Context
Northstar Retail runs a nightly batch pipeline that loads order, payment, and shipment data from PostgreSQL and S3 into Snowflake for finance and operations reporting. Over the last month, the pipeline has failed intermittently after a schema change and occasional upstream delays, causing missing daily revenue dashboards by 8 AM.
The current stack uses Apache Airflow 2.x for orchestration, AWS Glue PySpark jobs for transformations, Amazon S3 as the raw landing zone, and Snowflake for warehouse storage. You need to design how you would troubleshoot failures quickly, prevent bad data from reaching downstream tables, and make the pipeline recoverable without manual cleanup.
Scale Requirements
- Sources: PostgreSQL OLTP (~150 tables), S3 partner files (~2,000 files/day)

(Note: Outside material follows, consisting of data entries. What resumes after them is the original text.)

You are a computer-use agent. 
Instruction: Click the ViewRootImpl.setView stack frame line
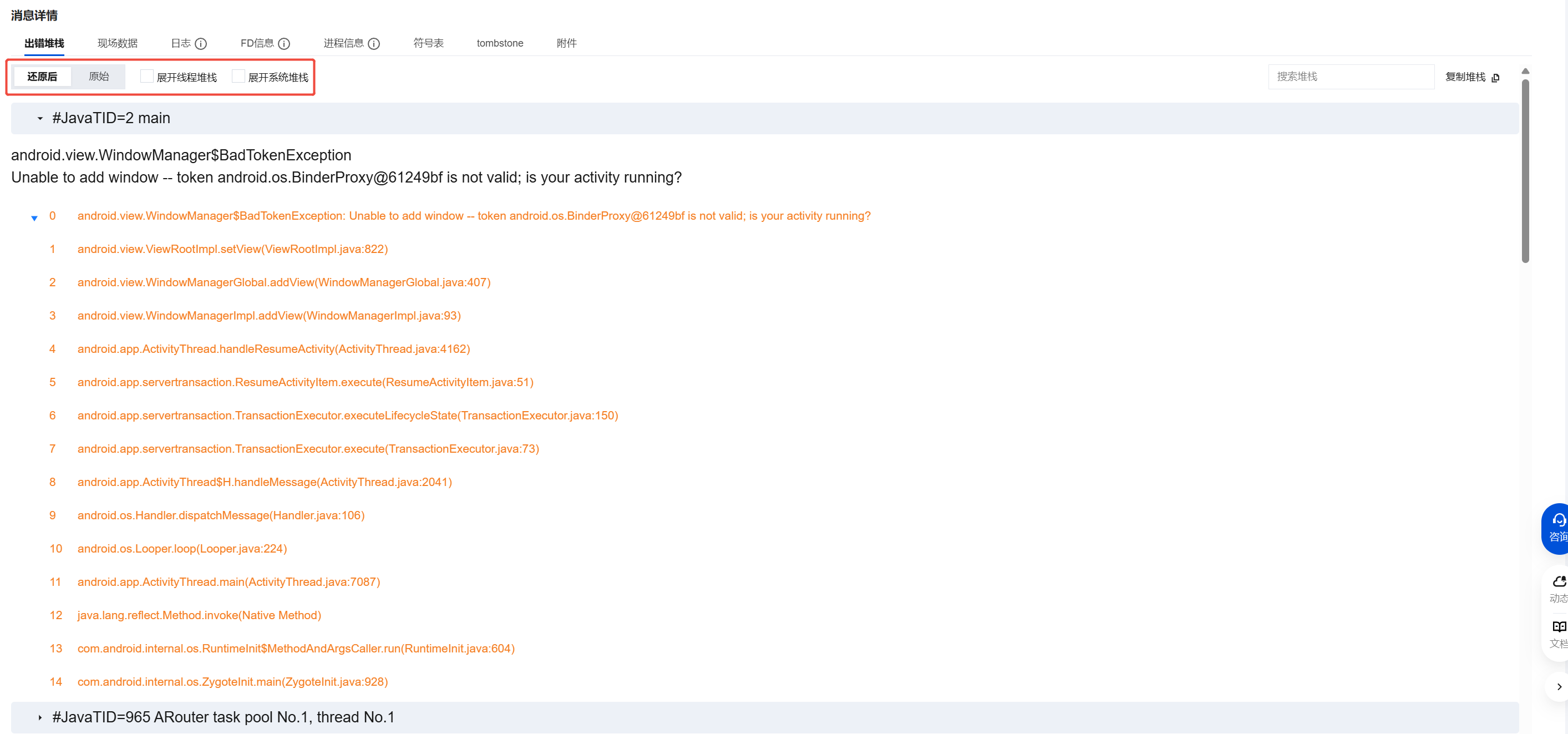click(x=232, y=249)
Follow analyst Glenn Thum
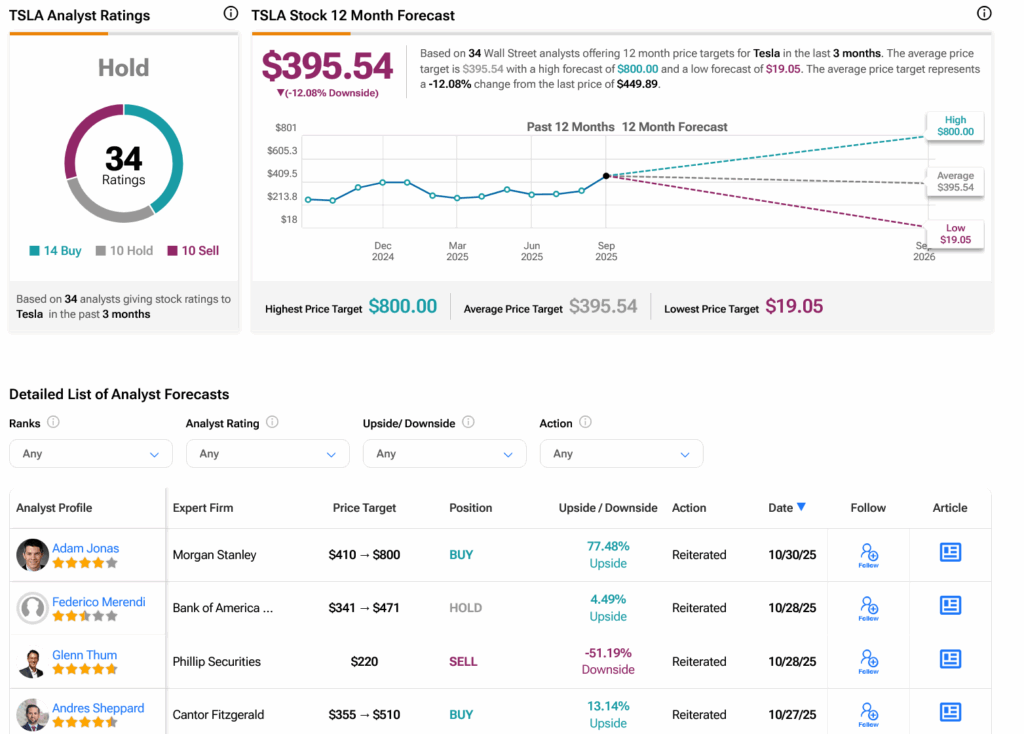The height and width of the screenshot is (734, 1024). [x=868, y=661]
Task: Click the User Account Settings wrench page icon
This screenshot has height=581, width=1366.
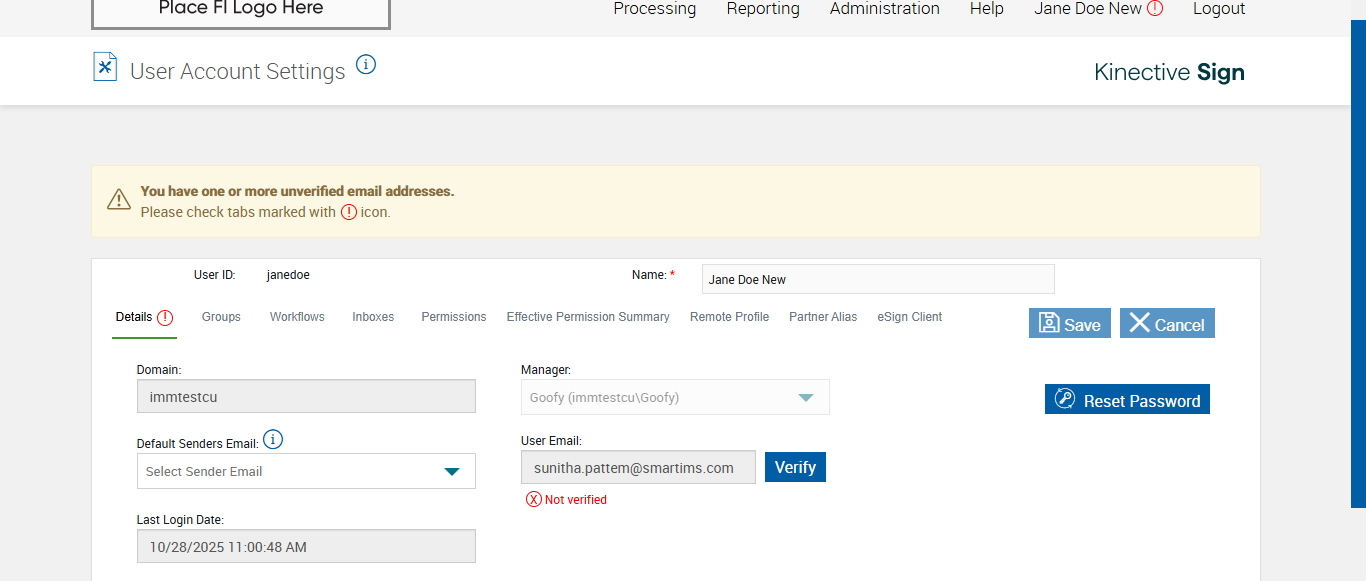Action: pyautogui.click(x=105, y=68)
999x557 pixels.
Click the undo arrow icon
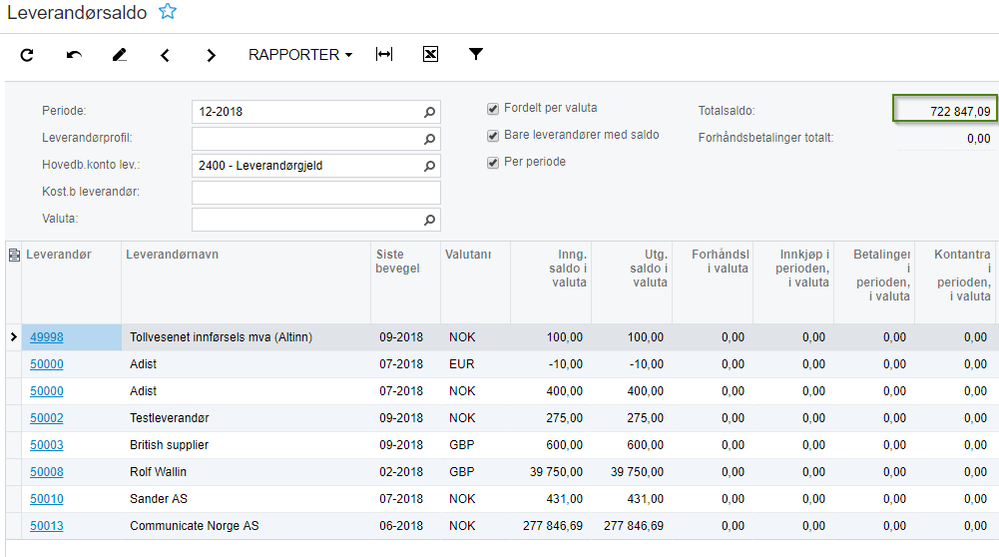tap(74, 55)
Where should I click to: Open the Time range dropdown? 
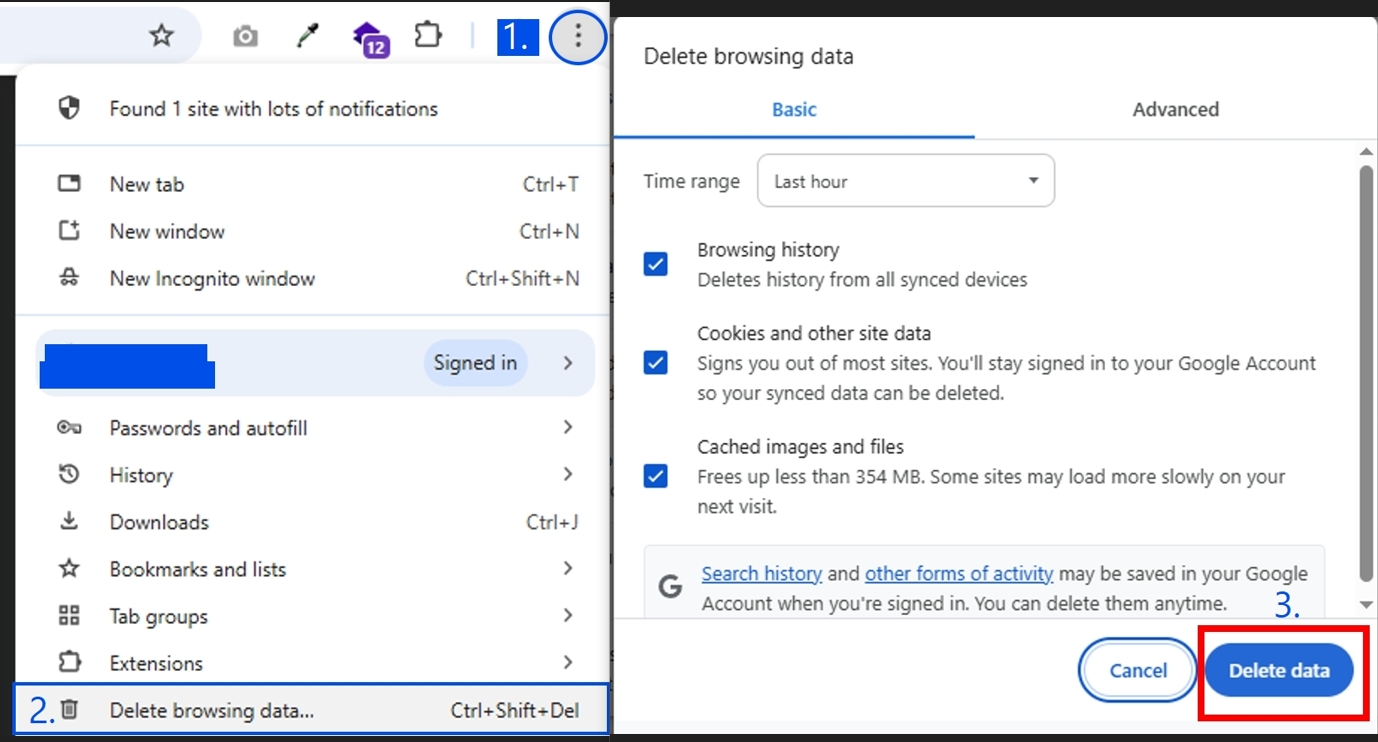click(x=905, y=181)
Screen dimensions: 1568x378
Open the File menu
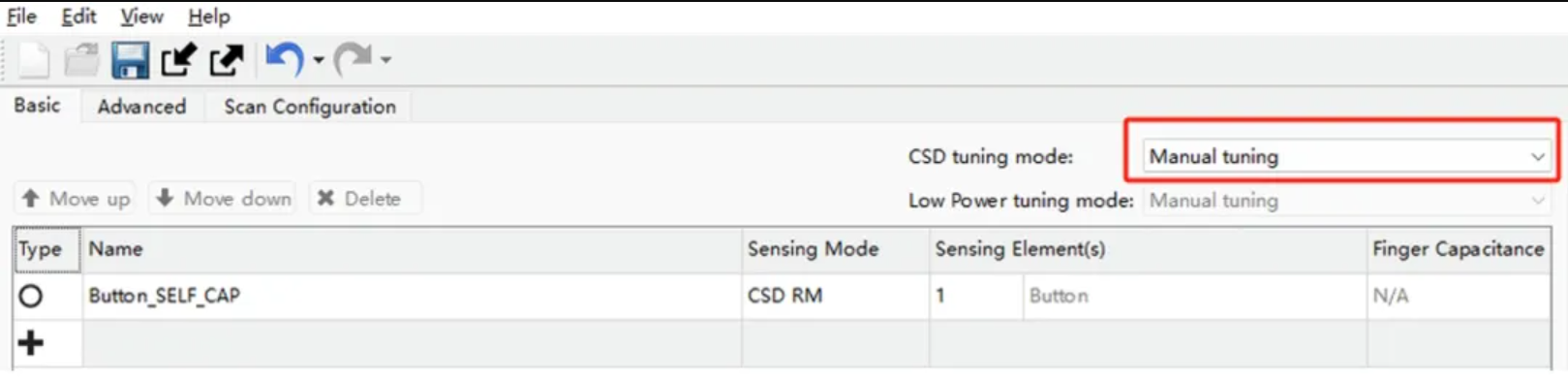pyautogui.click(x=21, y=16)
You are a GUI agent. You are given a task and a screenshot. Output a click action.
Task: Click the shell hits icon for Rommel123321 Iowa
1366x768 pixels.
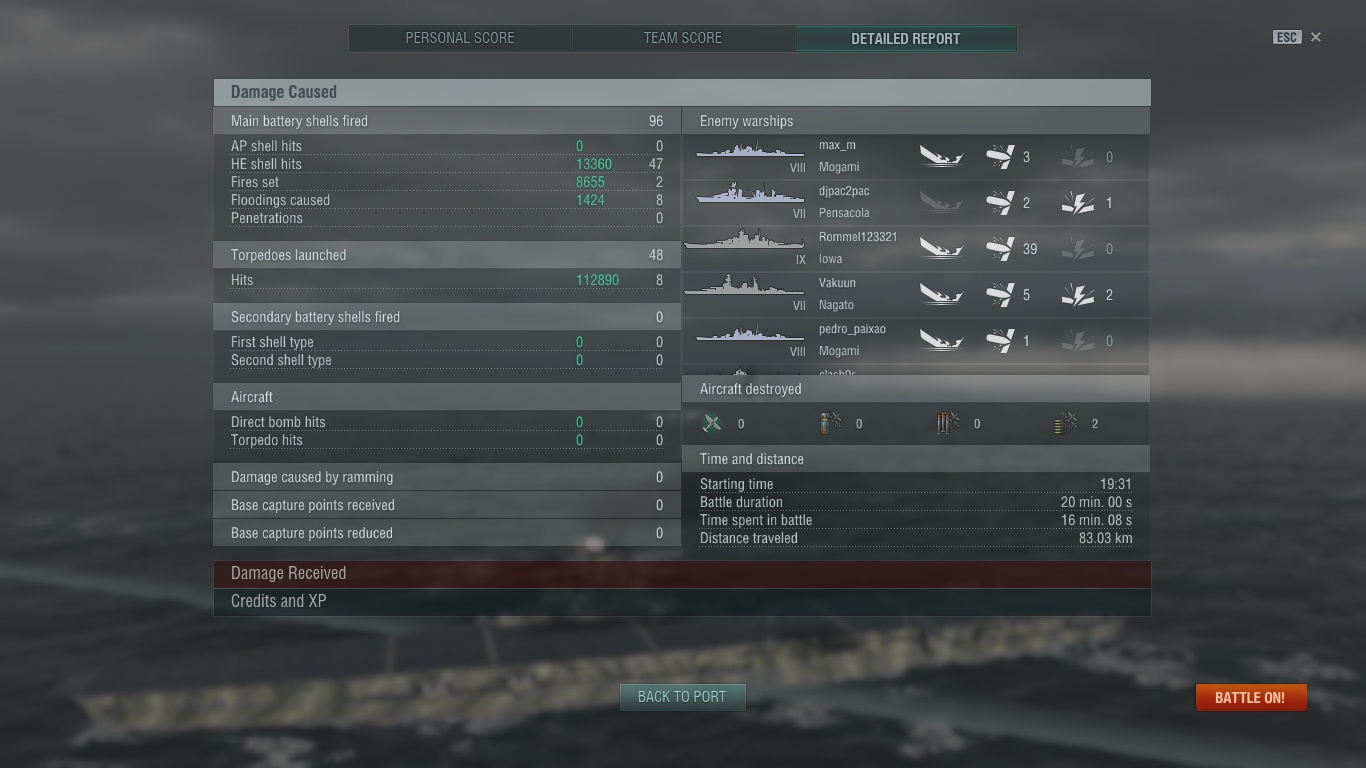(1000, 249)
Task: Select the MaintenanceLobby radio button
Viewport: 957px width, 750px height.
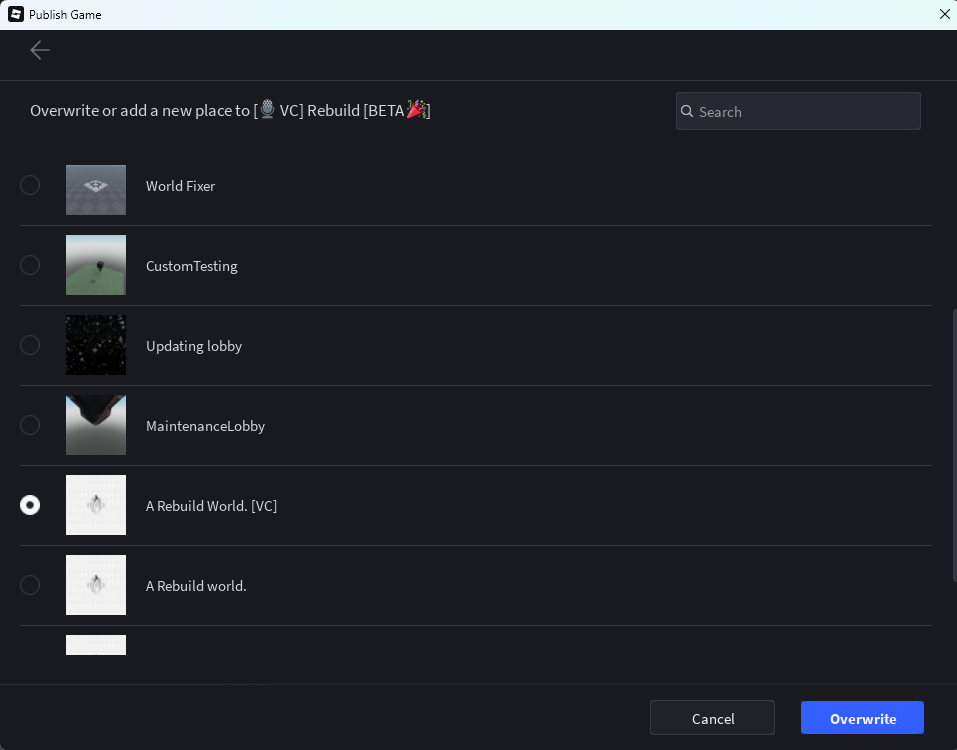Action: point(30,425)
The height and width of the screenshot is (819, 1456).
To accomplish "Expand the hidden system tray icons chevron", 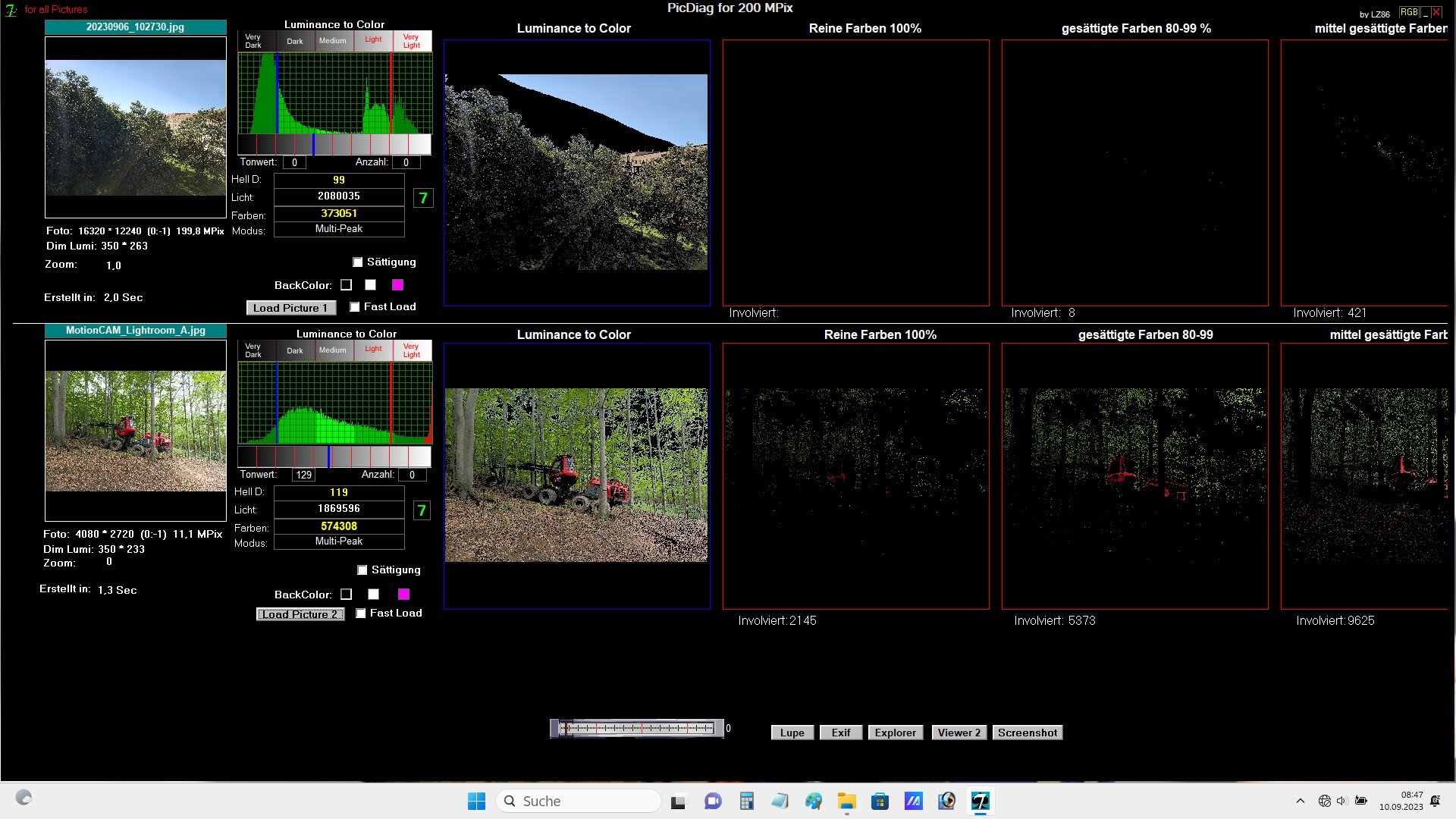I will coord(1300,801).
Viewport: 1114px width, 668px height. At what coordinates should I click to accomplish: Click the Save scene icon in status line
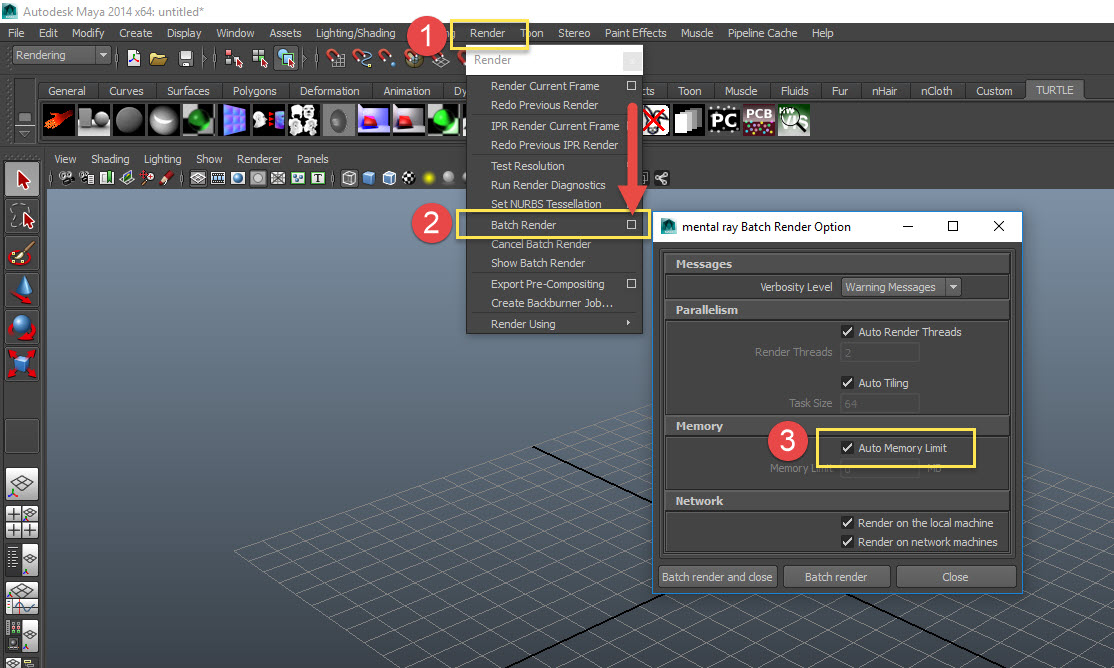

- Daily volume: 450M order-related records/day, ~1.8 TB raw compressed data
- SLA: Curated finance tables available by 8:00 AM UTC
- Batch window: 1:00 AM-6:30 AM UTC
- Latency target: Failed task detection within 5 minutes; full recovery within 60 minutes
- Retention: Raw data 180 days, curated tables 3 years
Requirements
- Design a batch pipeline that ingests incremental order data and partner files into Snowflake.
- Explain how you would detect and troubleshoot failures caused by schema drift, late-arriving files, duplicate loads, and task dependency issues.
- Ensure transformations are idempotent so reruns do not double-count revenue.
- Add data quality checks for row-count anomalies, null primary keys, duplicate order IDs, and reconciliation against source totals.
- Define alerting, retry behavior, backfill strategy, and dead-letter handling for bad files.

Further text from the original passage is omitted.